Saturday, January 2, 2021

Trying to test a "ten cent" tiny ARM-M0 MCU part 2

After my first look at the HK32F030MF4P6, I wondered if the HK part, unlike the STM32F030 it is modeled after, does not have 5V tolerant IO.  I changed the solder jumpers to 3V3 on the CH552 module I'm using as a CMSIS-DAP adapter, which caused it to stop working.  This was because the CH552 requires a 5V supply in order to run reliably at 24Mhz.  After re-flashing the CMSIS-DAP firmware set to run at 16MHz, the module worked, and I was finally able to talk to the HK MCU via SWD.
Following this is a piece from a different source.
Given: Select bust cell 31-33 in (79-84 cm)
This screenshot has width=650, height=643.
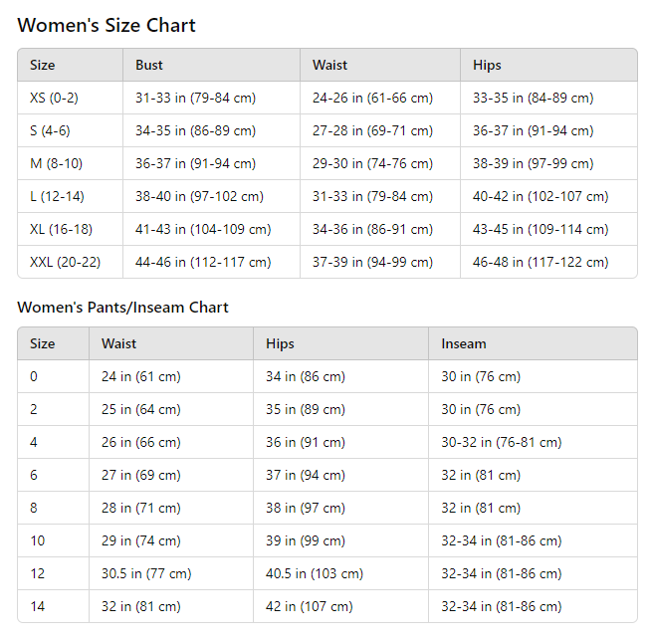Looking at the screenshot, I should point(195,99).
In the screen shot above, I chose the stm32f051 target because pyocd does not have the HK MCU nor the STM32F030 among it's builtin targets.  For basic SWD communications, the target option is not even necessary.  With the target specified, it's possible to specify peripheral registers by name, rather than having to specify a memory address to read or write.

In the screen shot above, I'm using the "connect_mode" option to bring the nRST line low on the target device when entering debug mode.  Usually this is not necessary for SWD, however some of the probing I did would cause the MCU to crash.  This required a power cycle or reset to restore communications via SWD.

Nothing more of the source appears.